Saying information wants to be free does more harm than good

/ / News

Vancouver’s Sophia books got a special thank you in FOR THE WIN. Today, Sophia’s Chris Eng wrote:

Hey Cory,

As a fan of your work, I was excited (okay, really excited) when I saw that For the Win had gone live on your website last week. I will definitely buy a hard copy, but since I was between paycheques (and because I’ve discovered I genuinely enjoy reading books on my phone) I was thrilled to be able to start reading it immediately.

I’ve been reading it when I can over the last several days and just now–midnight, Pacific time–got to the point where you thanked Sophia Books. As a staff member, I can’t thank you enough for the acknowledgement. The personalized scene dedications to all the various bookstores in the ebook version is a fantastic touch which I enjoy immensely anyway, but to have our store singled out is a thrill and an honour that I know will resonate in all the staff.

So, it’s with a heavy heart that I have to break some bad news to you–Sophia Books will be closing its doors at the end of the month. We’ve done our best and done what we could, but in the end it wasn’t flagging book sales or changing mediums or any of the other problems that people cite when they talk about the ailing book industry that brought us down: our building got sold, our lease came up for renewal and we got slapped with an increase that no one could afford. We looked into moving, but it just wasn’t feasible–rents have spiked across the board. And the worst part is that this is becoming endemic. Since January, the city has lost Duthie’s, one of the longest running independent bookstores (and once a thriving chain), Once Upon a Huckleberry Bush (a children’s bookstore) and Elfsar (a well-respected and loved comic shop), all, so far as I have been led to believe, for more or less the same reason. This is the new face of Vancouver–an artistic and literary city that no longer has any independent booksellers (of new books) in its core. A metropolis where you have to go far out of your way to be able to browse through new releases. By way of example, White Dwarf, a science-fiction and fantasy bookstore, is the better part of an hour out of downtown. I don’t think they’re doing that well either, though their location and relative real estate rates might be a saving grace at this point.

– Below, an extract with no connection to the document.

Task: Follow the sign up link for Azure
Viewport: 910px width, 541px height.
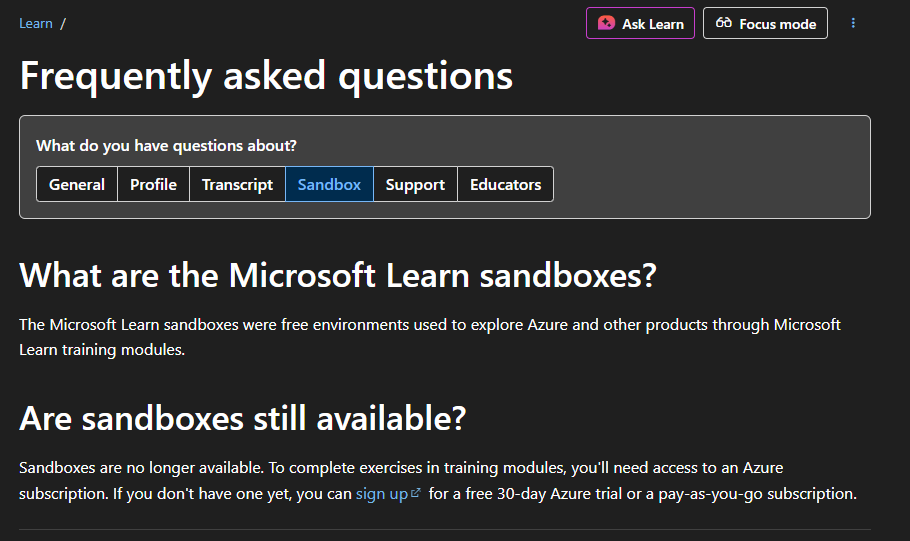Action: (382, 493)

I’m not sure what the future holds for Vancouver. I have a great love of ebooks as well as dead tree media (I am a bookseller, after all), and I’m sure there’s room for both of them to coexist in the years to come, but Vancouver as a city (with grossly disproportionate commercial rents) seems to have consciously or unconsciously made up its mind about the role of booksellers in its boundaries. And it’s a decision that rather depresses me. Sophia Books will continue its role as a wholesaler to schools and libraries, but from an office space, and there will no longer be a storefront where someone can browse through and randomly find a book of Pablo Neruda’s poetry with English and Spanish on facing pages, no longer discover vocabulary books of Nepali or Inuktitut. Yes, there are still several used bookstores and a few resilient sellers of new books in the Metro Vancouver area, but their presence isn’t something we can take for granted anymore. And even if it wasn’t horribly bad sales that did the latest raft of bookstores in, maybe that’s the lesson that can be taken away from all this: that bookstores are a privilege, not a right, and we should treasure what we have while we have it, because things can be snatched away so very, very quickly.

Yours Sincerely,
Chris Eng

P.S. Please feel free to reprint some or all of this if you think it’s relevant. P.P.S. ‘For the Win’ is great. I don’t want to get fanboyish at the end of what’s turned into quite a downbeat missive, but I will say that it’s entertaining, educational and extremely important and I’ll attempt to force a copy of it into the hands of anyone I know in their teens and several I can think of who aren’t. Thank you for writing it.